Activity
Nothing but a full, exact copy of the data is needed.
========================================
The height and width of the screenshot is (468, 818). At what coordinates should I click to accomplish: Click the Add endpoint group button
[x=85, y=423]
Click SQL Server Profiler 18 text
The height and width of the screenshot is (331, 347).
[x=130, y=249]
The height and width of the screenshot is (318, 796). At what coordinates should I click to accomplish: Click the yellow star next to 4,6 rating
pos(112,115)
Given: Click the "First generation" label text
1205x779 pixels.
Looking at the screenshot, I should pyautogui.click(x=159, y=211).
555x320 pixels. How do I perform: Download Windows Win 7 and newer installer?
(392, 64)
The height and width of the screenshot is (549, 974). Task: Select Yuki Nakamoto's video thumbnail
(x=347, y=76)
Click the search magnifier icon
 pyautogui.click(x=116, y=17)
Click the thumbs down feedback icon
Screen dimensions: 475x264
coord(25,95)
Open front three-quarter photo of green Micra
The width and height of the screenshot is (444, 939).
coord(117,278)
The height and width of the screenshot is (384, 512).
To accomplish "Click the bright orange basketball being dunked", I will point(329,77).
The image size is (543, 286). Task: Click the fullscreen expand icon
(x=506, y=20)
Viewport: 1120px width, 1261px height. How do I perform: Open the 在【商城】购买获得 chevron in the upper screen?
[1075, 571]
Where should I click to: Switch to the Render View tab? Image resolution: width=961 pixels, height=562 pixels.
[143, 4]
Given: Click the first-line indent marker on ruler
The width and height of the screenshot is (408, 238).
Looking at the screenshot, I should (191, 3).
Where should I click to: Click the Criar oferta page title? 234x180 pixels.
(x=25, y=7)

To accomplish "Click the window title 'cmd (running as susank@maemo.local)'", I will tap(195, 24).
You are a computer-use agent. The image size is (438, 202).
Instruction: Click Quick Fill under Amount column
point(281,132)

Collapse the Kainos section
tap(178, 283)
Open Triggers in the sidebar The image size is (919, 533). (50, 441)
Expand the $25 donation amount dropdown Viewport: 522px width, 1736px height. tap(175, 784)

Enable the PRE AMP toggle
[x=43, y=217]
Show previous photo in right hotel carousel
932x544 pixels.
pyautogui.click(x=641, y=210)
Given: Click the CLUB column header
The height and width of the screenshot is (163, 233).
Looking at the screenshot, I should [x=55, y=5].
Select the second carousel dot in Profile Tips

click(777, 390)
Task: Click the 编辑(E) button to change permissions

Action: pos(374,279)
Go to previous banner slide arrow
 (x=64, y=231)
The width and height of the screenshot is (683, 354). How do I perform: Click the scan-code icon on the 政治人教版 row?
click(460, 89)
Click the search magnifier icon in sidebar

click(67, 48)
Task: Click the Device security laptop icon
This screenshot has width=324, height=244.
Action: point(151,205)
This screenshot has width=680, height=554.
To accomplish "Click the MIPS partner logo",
========================================
Expected answer
The height and width of the screenshot is (468, 818). At what coordinates should I click to accomplish: Click the Add endpoint group button
[x=85, y=423]
Click SQL Server Profiler 18 text
The height and width of the screenshot is (331, 347).
[x=130, y=249]
The height and width of the screenshot is (318, 796). At what coordinates should I click to accomplish: Click the yellow star next to 4,6 rating
pos(112,115)
Given: Click the "First generation" label text
1205x779 pixels.
Looking at the screenshot, I should pyautogui.click(x=159, y=211).
555x320 pixels. How do I perform: Download Windows Win 7 and newer installer?
(392, 64)
The height and width of the screenshot is (549, 974). Task: Select Yuki Nakamoto's video thumbnail
(x=347, y=76)
Click the search magnifier icon
 pyautogui.click(x=116, y=17)
Click the thumbs down feedback icon
Screen dimensions: 475x264
coord(25,95)
Open front three-quarter photo of green Micra
The width and height of the screenshot is (444, 939).
coord(117,278)
The height and width of the screenshot is (384, 512).
To accomplish "Click the bright orange basketball being dunked", I will point(329,77).
The image size is (543, 286). Task: Click the fullscreen expand icon
(x=506, y=20)
Viewport: 1120px width, 1261px height. How do I perform: Open the 在【商城】购买获得 chevron in the upper screen?
[1075, 571]
Where should I click to: Switch to the Render View tab? Image resolution: width=961 pixels, height=562 pixels.
[143, 4]
Given: Click the first-line indent marker on ruler
The width and height of the screenshot is (408, 238).
Looking at the screenshot, I should (191, 3).
Where should I click to: Click the Criar oferta page title? 234x180 pixels.
(x=25, y=7)

To accomplish "Click the window title 'cmd (running as susank@maemo.local)'", I will tap(195, 24).
You are a computer-use agent. The image size is (438, 202).
Instruction: Click Quick Fill under Amount column
point(281,132)

Collapse the Kainos section
tap(178, 283)
Open Triggers in the sidebar The image size is (919, 533). (50, 441)
Expand the $25 donation amount dropdown Viewport: 522px width, 1736px height. tap(175, 784)

Enable the PRE AMP toggle
[x=43, y=217]
Show previous photo in right hotel carousel
932x544 pixels.
pyautogui.click(x=641, y=210)
Given: Click the CLUB column header
The height and width of the screenshot is (163, 233).
Looking at the screenshot, I should [x=55, y=5].
Select the second carousel dot in Profile Tips

click(777, 390)
Task: Click the 编辑(E) button to change permissions

Action: pos(374,279)
Go to previous banner slide arrow
 (x=64, y=231)
The width and height of the screenshot is (683, 354). How do I perform: Click the scan-code icon on the 政治人教版 row?
click(460, 89)
Click the search magnifier icon in sidebar

click(67, 48)
Task: Click the Device security laptop icon
This screenshot has width=324, height=244.
Action: point(151,205)
This screenshot has width=680, height=554.
To accomplish "Click the MIPS partner logo",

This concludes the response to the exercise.